Mas não reagi. Tentei dialogar, o que foi inútil, óbvio, até que percebi o estrago iminente e corri. Ainda sem entender o porquê, mas corri. Eu, que sempre tento entender as coisas e por isso parei pra dialogar com o travesti.
Não era exatamente isso que queria dizer. É engraçado – sempre muito tempo depois e a quilômetros de distância – pensar nas bizarrices que acontecem comigo, no entanto acho ótimo porque eu sempre acabo sendo a pessoa mais cômica do bar, contando por tudo que passei e os amigos acham hilário porque agora, tenho que concordar, é isso que é.
Como a vez que o meu cadarço ficou preso na escada rolante.
Era a minha primeira vez no Rio e também a primeira vez que andei de avião. Era também a época do Natal, que por sua vez é a época do meu aniversário e esse ano, em particular, ganhei presentes que lembro até hoje.

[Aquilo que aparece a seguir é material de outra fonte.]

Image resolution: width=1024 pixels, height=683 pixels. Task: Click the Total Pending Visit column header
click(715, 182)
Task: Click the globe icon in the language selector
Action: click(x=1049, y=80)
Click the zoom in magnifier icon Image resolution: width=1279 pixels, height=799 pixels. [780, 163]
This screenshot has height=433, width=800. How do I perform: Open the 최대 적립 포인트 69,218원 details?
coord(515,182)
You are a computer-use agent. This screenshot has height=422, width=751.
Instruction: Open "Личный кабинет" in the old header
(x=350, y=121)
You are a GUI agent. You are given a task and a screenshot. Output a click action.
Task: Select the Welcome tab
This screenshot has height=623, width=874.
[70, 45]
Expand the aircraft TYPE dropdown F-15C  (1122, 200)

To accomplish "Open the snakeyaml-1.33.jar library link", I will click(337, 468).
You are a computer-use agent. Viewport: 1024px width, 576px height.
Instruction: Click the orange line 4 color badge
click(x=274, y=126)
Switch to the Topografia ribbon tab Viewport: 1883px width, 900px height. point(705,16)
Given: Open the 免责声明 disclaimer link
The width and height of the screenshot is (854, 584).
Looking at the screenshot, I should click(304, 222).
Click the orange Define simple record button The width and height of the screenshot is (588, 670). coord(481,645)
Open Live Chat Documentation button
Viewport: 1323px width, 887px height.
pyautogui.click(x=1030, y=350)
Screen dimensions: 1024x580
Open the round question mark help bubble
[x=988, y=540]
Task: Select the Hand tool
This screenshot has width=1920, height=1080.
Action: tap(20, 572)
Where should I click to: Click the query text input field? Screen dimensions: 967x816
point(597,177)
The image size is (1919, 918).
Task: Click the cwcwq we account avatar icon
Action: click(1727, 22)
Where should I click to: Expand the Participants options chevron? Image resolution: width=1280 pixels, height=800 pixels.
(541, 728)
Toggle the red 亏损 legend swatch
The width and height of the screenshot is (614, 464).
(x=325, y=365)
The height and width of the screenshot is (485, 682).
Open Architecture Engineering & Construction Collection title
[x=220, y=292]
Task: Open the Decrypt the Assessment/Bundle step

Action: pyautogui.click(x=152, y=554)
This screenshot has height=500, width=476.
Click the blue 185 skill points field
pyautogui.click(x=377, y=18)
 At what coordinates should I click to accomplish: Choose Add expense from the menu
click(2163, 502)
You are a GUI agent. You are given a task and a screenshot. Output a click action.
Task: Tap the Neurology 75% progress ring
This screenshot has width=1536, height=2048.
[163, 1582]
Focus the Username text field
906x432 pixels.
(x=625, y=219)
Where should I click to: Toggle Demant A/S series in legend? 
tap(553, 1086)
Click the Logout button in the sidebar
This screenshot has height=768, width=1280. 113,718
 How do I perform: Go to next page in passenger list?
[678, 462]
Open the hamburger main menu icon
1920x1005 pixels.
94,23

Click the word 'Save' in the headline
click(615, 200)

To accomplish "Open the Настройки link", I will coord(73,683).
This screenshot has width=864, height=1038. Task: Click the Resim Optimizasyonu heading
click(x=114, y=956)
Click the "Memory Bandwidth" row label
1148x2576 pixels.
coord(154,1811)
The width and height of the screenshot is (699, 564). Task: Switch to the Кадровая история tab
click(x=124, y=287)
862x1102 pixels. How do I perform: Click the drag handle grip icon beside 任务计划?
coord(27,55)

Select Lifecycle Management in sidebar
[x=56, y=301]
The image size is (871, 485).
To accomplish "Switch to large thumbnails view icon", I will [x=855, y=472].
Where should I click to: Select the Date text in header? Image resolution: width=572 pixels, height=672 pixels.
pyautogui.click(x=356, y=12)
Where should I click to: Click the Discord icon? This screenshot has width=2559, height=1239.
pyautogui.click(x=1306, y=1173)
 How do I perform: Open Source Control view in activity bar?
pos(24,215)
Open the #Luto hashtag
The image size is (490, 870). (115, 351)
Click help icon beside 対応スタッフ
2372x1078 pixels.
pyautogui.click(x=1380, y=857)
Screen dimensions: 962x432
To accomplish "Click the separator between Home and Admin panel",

Estava eu feliz e saltitante no shopping, passeando com a minha família carioca e o meu super hiper ultra mega power All Star quadriculado que ganhei de aniversário. Ele combinava com o meu vestido, também quadriculado, em preto e branco.
Enfim. Estávamos descendo a escada rolante, coisa que eu não costumava fazer até então, quando me abaixei pra amarrar o cadarço do tênis e minha tia disse ” Vanessa, deixe pra amarrar quando sair da escada porque seu vestido pode prender”.
Tudo o que eu fiz foi obedecer e voltar pra minha posição inicial feliz e saltitante. Mas boca de mãe, e nesse caso não importa se a mãe é sua ou não, é boca de praga.
Todos desceram da escada, menos eu, que comecei a ser engolida pelo cadarço. Não foi uma cena bonita.
Eu gritava “acode, acode, tia”, minha vó com as mãos na cabeça “o pé dela, o pé dela”, enquanto minhas primas tentavam puxar meu pé e eu era erguida pela minha tia dizendo “tira o tênis, tira o tênis” e eu “o tênis não, o tênis não” e minha vó “tira o tênis, vai prender seu pé” e eu “O TÊNIS NÃO, O TÊNIS NÃO”.
O momento não deve ter durado um minuto, do contrário hoje eu poderia estar sem pé. Eu também não sei como ficou o entalamento na escada rolante, nessas horas não se presta muita atenção, mas lembro que só no que eu pensava era que não queria perder meu All Star novo, quadriculado, e esqueci até que tinha pé.
Os tênis me acompanharam por um bom tempo, com o cadarço direito marcado de graxa, até que cheguei numa fase de crescimento que eles não me serviam mais.